**YOUR ASSIGNMENT**
The answer must be a single number: how many lines of the records below hold the word "agent".

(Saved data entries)
────────────────────
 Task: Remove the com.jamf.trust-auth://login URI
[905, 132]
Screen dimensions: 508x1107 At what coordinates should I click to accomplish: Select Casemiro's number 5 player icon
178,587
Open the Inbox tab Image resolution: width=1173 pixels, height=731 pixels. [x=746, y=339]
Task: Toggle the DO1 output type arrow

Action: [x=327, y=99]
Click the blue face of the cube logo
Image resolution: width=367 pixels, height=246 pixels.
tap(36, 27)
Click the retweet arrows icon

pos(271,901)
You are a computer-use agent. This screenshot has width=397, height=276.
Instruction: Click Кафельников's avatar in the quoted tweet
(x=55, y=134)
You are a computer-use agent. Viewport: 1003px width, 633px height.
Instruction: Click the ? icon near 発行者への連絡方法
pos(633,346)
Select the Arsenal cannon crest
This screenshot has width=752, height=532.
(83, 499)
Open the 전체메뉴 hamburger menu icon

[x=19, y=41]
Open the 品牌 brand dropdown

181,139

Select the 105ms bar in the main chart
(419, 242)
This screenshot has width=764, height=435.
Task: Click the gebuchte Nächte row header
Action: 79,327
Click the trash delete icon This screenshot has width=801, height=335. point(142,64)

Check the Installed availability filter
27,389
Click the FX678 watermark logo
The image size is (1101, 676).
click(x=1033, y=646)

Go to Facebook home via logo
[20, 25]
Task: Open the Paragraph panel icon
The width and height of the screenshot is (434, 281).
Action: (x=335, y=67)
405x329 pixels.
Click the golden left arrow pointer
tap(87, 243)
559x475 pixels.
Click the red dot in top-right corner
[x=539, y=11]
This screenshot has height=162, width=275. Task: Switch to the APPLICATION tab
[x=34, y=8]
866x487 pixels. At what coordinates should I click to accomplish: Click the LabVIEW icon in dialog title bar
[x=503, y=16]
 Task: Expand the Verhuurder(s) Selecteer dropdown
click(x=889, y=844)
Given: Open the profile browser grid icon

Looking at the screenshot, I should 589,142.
────────────────────
**COMPLETED TASK**
2